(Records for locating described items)

+-------+

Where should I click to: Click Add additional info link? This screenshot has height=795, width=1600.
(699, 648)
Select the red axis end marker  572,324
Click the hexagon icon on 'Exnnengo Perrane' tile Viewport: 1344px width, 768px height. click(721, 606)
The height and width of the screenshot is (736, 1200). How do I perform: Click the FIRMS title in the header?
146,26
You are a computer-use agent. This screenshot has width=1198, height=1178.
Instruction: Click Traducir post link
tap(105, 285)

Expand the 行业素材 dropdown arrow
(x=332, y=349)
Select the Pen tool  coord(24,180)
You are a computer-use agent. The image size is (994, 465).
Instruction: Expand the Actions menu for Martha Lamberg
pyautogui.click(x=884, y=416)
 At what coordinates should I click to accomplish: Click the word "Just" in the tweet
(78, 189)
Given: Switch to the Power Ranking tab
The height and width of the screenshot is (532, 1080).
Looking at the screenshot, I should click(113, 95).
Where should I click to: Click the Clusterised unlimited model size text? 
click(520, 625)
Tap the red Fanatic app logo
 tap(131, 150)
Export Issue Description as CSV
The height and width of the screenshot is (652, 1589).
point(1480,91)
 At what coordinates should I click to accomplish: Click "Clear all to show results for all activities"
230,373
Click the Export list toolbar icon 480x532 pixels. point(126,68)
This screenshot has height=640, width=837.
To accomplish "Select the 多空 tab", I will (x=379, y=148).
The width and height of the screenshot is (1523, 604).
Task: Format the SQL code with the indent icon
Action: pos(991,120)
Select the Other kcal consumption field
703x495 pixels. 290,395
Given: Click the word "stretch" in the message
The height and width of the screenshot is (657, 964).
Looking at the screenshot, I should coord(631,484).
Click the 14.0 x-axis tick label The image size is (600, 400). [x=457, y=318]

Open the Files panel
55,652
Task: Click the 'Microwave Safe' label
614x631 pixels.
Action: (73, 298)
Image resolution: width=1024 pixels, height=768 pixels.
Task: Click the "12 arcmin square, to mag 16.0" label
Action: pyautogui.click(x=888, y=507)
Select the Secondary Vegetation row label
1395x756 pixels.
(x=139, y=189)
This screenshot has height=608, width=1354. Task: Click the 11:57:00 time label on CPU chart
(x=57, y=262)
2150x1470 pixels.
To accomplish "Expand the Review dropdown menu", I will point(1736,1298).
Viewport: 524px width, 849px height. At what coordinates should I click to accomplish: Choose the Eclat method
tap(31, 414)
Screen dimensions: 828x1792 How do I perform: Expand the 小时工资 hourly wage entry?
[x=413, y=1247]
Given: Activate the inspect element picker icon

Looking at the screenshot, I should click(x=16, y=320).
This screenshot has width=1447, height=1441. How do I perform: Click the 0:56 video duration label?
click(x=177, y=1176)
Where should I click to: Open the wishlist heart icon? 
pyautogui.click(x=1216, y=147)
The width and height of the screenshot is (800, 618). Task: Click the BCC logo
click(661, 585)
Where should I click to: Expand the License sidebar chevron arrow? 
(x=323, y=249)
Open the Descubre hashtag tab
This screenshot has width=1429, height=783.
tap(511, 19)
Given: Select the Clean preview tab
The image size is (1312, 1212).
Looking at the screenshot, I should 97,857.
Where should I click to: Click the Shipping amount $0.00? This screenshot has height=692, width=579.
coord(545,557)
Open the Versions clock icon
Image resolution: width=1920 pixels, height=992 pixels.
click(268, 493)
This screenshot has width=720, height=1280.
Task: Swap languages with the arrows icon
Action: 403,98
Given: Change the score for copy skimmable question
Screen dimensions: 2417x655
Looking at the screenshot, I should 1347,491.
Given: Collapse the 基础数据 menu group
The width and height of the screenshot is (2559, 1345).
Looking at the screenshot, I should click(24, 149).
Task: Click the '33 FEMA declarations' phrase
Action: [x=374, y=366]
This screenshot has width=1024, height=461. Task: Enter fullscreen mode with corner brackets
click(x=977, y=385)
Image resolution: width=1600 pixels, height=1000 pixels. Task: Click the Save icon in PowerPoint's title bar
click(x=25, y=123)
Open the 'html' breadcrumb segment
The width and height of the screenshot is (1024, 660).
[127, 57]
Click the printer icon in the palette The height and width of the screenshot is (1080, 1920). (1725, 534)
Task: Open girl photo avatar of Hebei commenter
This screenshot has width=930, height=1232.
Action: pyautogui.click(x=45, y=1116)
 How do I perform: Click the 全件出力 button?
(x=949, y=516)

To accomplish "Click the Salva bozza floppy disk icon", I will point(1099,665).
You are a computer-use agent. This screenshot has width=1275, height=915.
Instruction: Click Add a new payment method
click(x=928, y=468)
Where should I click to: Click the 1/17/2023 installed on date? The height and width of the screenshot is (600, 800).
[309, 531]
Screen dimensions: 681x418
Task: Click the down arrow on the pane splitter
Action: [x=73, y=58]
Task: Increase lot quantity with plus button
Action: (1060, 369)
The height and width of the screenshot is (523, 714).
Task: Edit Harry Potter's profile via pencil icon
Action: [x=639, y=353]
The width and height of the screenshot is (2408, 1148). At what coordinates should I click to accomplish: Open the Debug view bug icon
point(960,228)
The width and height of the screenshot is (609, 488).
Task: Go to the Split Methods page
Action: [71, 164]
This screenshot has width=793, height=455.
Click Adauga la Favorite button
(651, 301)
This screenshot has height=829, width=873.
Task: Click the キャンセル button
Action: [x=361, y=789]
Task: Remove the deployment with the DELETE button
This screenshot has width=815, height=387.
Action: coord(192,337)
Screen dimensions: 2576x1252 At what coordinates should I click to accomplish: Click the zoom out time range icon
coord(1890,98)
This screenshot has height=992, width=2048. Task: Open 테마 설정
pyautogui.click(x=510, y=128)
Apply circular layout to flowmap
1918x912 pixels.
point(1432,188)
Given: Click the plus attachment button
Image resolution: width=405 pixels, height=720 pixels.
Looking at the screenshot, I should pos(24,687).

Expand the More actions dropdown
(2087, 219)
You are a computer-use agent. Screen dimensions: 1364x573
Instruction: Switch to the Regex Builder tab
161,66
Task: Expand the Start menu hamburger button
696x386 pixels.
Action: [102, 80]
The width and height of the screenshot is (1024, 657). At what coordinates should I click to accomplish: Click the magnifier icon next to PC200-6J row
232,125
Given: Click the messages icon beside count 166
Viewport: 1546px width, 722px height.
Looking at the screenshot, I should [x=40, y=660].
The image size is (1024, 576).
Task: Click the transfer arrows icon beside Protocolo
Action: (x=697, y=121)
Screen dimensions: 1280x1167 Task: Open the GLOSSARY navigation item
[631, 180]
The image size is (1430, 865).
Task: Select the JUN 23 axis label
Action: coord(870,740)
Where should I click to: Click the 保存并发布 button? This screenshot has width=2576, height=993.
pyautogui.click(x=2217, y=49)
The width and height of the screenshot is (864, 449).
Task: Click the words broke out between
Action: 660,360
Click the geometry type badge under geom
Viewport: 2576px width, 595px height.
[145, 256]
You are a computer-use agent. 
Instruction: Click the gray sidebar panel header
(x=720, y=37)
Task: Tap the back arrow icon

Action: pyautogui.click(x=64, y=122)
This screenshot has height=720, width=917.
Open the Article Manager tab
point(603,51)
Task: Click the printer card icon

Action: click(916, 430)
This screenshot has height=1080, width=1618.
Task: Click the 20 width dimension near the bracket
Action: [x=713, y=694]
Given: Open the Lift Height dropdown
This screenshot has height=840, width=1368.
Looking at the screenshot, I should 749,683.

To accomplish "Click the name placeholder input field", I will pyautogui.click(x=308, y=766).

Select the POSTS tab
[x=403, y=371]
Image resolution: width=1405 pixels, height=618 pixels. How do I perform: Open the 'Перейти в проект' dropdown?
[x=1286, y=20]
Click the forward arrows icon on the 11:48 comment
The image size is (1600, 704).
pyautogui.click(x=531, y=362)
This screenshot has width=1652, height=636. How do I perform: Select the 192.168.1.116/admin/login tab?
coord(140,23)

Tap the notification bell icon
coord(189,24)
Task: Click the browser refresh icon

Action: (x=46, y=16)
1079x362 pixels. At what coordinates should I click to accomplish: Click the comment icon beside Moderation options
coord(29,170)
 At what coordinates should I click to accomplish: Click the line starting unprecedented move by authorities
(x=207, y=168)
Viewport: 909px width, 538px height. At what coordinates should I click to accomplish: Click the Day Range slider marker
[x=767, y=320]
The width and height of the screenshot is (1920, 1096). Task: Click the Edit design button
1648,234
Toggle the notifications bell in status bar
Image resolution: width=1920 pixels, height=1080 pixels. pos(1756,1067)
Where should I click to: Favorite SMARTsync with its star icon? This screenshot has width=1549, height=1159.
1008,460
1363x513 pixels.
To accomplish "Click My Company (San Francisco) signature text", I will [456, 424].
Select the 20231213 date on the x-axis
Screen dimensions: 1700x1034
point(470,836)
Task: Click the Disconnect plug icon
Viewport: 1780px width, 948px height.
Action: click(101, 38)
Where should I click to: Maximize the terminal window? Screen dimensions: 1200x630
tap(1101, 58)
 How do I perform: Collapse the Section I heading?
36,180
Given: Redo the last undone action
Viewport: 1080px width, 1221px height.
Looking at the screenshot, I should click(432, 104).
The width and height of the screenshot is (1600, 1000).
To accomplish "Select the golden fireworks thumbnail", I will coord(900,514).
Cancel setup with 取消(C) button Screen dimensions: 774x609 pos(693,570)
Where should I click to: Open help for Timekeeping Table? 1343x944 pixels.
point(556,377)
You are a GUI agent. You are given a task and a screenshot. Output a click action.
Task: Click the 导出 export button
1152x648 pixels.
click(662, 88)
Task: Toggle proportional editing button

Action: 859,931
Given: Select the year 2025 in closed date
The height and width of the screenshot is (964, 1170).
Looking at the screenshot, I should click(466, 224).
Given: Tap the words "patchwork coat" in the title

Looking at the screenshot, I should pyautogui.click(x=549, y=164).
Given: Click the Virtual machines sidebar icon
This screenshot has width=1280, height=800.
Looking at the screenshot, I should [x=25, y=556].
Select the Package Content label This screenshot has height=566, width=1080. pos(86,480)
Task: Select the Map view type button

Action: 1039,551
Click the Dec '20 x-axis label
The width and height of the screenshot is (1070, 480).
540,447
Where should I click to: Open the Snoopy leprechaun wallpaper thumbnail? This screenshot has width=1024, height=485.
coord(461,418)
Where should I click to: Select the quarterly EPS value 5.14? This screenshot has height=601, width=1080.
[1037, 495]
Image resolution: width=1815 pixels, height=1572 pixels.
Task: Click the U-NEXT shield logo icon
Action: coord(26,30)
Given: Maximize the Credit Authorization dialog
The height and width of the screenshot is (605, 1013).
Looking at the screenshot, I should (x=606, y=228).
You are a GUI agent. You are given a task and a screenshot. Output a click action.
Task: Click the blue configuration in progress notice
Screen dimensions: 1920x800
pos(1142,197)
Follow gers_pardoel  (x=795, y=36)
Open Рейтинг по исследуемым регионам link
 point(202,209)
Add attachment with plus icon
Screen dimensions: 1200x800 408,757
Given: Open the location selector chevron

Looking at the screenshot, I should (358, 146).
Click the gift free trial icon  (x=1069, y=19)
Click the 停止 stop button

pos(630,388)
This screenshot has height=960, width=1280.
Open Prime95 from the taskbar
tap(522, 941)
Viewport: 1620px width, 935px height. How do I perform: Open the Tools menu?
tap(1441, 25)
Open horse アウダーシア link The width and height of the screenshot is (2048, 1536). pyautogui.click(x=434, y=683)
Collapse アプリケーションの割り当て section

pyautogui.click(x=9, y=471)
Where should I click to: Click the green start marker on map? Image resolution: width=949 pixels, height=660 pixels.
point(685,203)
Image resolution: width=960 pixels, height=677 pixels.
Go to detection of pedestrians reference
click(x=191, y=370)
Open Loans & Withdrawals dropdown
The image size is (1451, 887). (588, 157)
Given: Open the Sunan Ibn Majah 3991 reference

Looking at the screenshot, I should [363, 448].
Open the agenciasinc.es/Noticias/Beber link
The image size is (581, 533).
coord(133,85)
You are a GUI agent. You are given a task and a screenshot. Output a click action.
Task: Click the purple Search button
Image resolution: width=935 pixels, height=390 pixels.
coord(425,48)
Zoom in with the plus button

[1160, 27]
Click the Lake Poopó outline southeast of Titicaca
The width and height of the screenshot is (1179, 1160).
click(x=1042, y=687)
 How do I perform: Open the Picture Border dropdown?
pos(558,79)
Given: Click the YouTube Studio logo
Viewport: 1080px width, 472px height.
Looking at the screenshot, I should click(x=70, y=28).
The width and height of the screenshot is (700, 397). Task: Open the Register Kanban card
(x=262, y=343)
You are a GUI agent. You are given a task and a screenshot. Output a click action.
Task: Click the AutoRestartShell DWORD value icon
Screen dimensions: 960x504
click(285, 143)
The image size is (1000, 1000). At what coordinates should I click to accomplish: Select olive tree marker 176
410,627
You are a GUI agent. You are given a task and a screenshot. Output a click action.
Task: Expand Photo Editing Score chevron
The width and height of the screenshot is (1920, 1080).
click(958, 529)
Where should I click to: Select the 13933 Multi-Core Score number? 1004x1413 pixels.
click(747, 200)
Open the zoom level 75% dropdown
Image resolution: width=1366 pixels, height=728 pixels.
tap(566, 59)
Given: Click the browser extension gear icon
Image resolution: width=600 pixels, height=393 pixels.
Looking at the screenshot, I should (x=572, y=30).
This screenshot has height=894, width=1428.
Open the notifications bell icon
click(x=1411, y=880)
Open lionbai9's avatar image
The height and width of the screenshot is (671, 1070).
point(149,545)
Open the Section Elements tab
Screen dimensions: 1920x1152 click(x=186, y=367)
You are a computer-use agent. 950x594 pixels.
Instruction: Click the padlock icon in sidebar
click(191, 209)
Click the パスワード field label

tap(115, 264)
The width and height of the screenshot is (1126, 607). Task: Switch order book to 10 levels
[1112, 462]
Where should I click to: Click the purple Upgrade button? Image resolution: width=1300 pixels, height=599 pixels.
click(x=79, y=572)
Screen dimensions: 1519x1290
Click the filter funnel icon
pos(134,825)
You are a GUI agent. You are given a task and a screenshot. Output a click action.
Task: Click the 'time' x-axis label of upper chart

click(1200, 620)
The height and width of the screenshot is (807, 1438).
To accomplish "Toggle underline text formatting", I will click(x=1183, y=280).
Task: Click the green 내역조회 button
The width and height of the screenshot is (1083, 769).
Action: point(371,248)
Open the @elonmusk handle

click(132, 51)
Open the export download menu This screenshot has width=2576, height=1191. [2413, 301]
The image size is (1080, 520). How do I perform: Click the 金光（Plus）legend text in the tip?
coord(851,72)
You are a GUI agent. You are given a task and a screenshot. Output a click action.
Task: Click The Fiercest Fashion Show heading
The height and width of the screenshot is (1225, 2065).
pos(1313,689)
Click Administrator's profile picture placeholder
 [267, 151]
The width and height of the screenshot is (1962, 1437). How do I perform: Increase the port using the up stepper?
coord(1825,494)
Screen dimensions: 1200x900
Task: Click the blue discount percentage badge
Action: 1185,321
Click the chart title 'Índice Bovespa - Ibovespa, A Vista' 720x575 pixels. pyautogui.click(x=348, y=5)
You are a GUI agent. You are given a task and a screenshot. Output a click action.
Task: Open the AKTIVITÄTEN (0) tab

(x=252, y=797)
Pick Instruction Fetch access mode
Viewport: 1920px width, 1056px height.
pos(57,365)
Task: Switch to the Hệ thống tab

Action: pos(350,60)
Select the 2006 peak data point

+-------+

▶ _To do_: Pick out every line of the records above that contains the word "notifications", and copy each one in full.

▶ _Full output_:
Toggle the notifications bell in status bar
Open the notifications bell icon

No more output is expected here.